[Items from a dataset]
━━━━━━━━━━━━━━━━━━━━

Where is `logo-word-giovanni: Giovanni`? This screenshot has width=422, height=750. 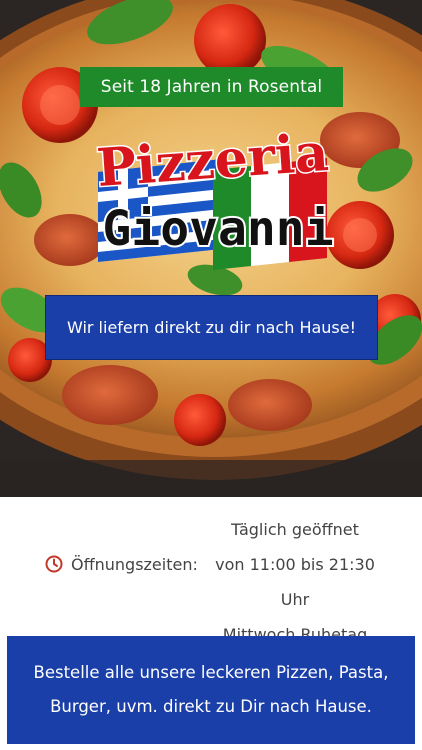
logo-word-giovanni: Giovanni is located at coordinates (218, 229).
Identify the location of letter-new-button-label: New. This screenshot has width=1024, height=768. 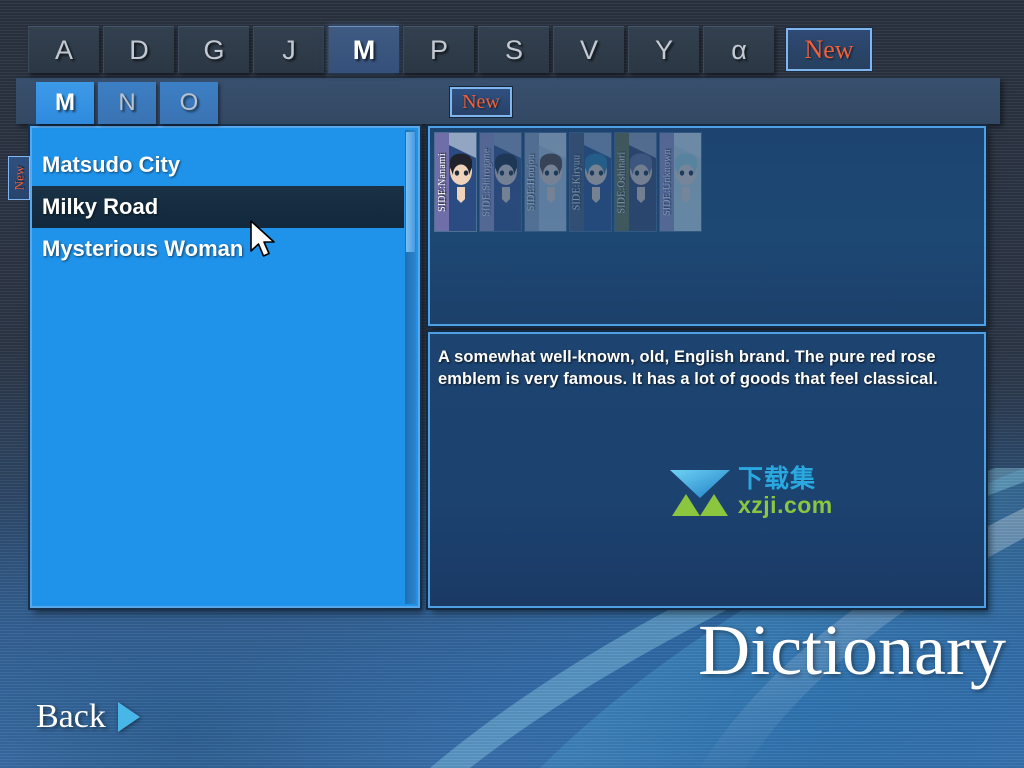
(829, 50).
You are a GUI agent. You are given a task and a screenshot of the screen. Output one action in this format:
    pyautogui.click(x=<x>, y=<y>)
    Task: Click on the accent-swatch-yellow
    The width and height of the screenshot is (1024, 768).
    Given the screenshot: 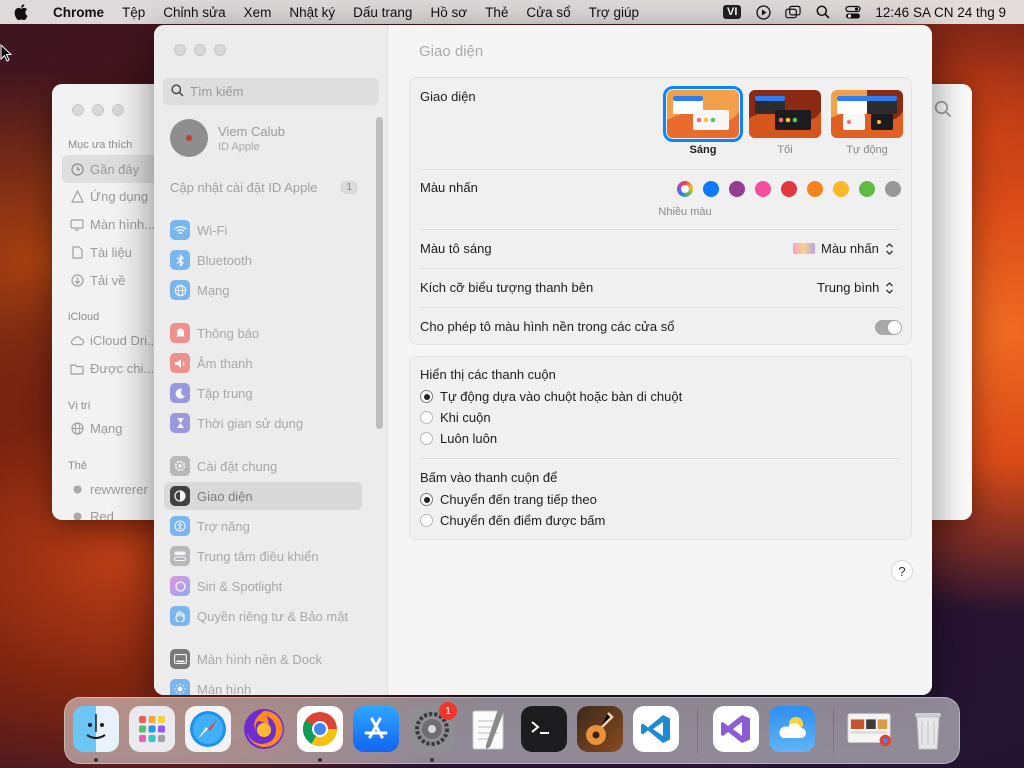 What is the action you would take?
    pyautogui.click(x=841, y=189)
    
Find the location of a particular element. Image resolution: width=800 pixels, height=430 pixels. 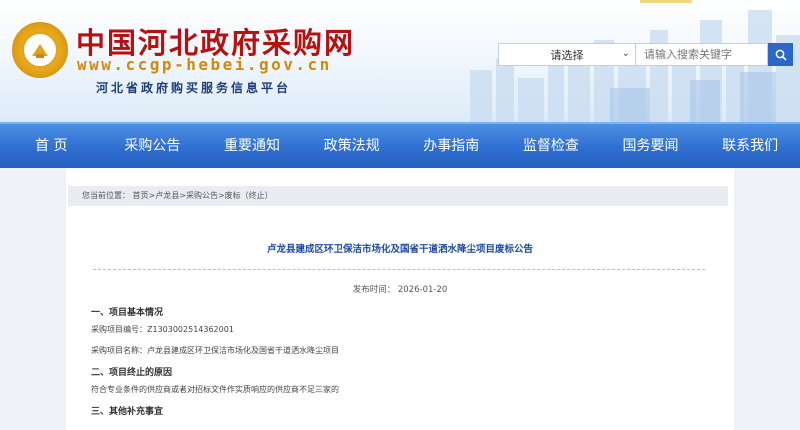

breadcrumb-current: 废标（终止） is located at coordinates (249, 196).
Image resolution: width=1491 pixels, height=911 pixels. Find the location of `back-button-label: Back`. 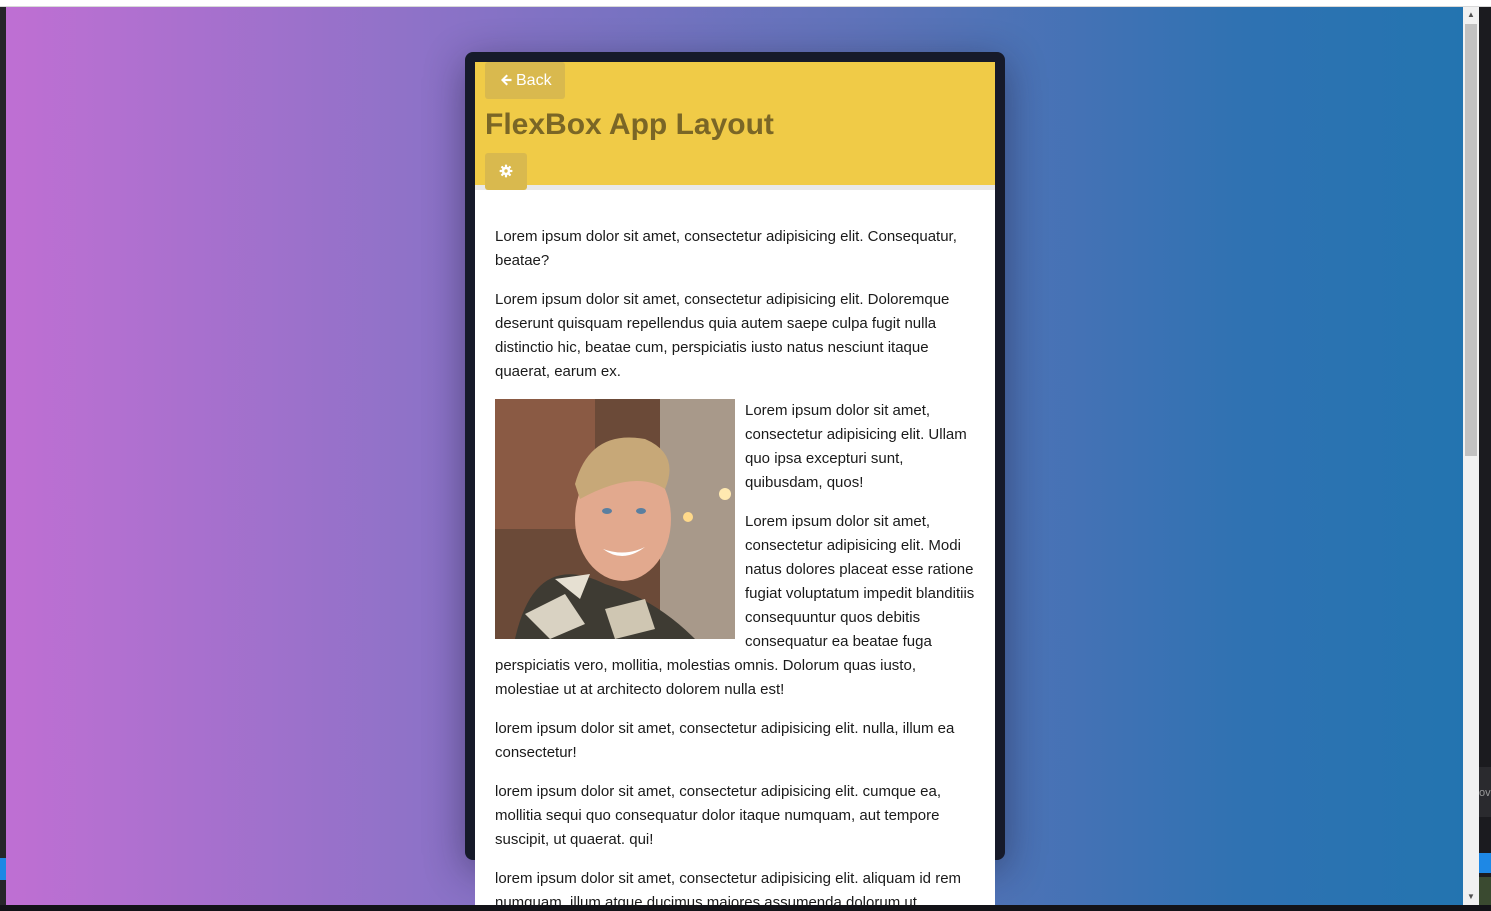

back-button-label: Back is located at coordinates (534, 80).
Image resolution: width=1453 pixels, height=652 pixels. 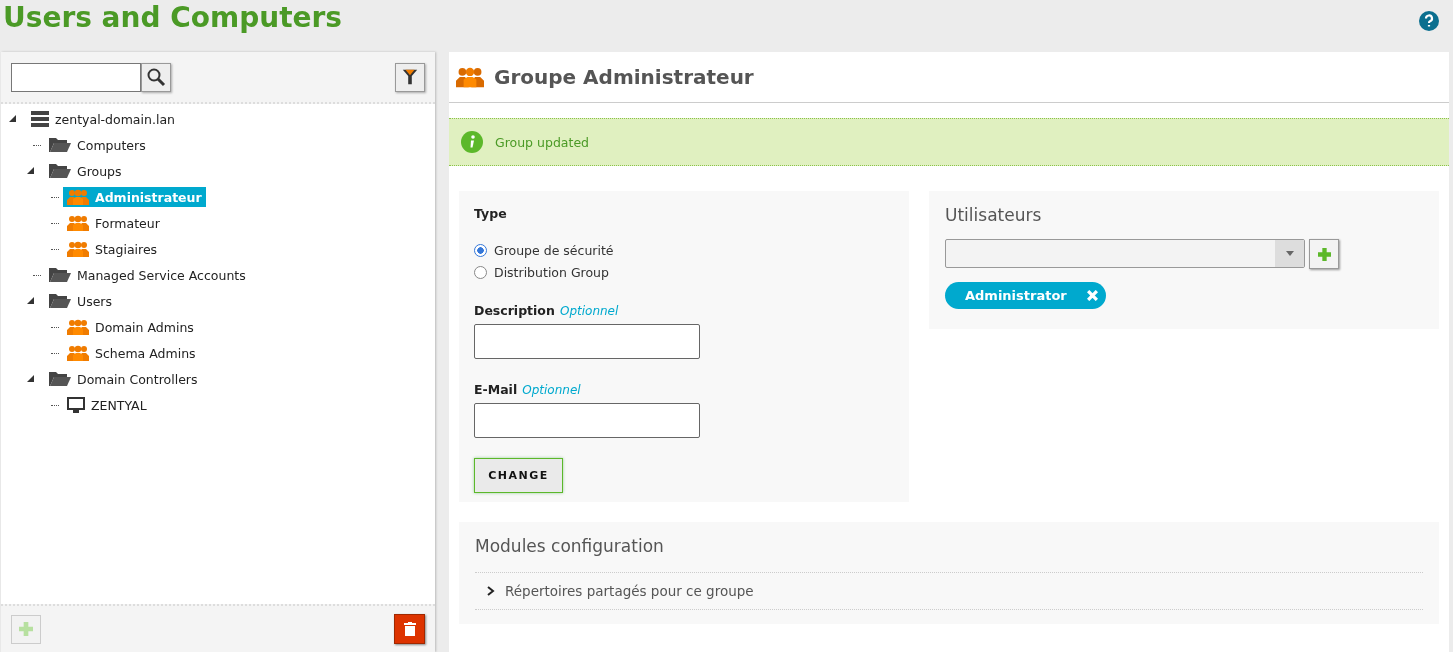 What do you see at coordinates (684, 272) in the screenshot?
I see `radio-option: Distribution Group` at bounding box center [684, 272].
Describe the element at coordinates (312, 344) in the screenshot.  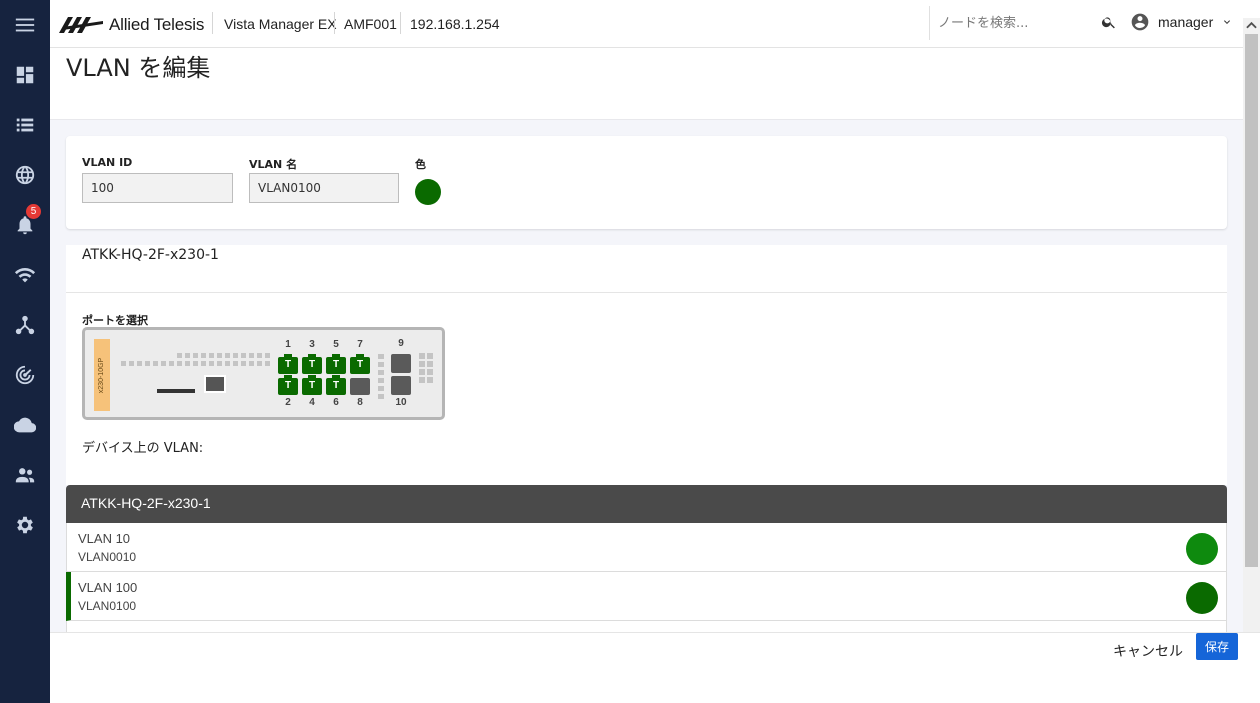
I see `port-number: 3` at that location.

━━━━━━━━━━━━━━━━━━━━

▸ Job item
Rewrite the records as a numbered list, beginning with the first line and stopping after the line that contains "logo-word-giovanni: Giovanni is". Skip any blank lines, and leave the pictures out.

▸ Solved problem
1. Where is `logo-word-giovanni: Giovanni`? This screenshot has width=422, height=750. 
2. logo-word-giovanni: Giovanni is located at coordinates (218, 229).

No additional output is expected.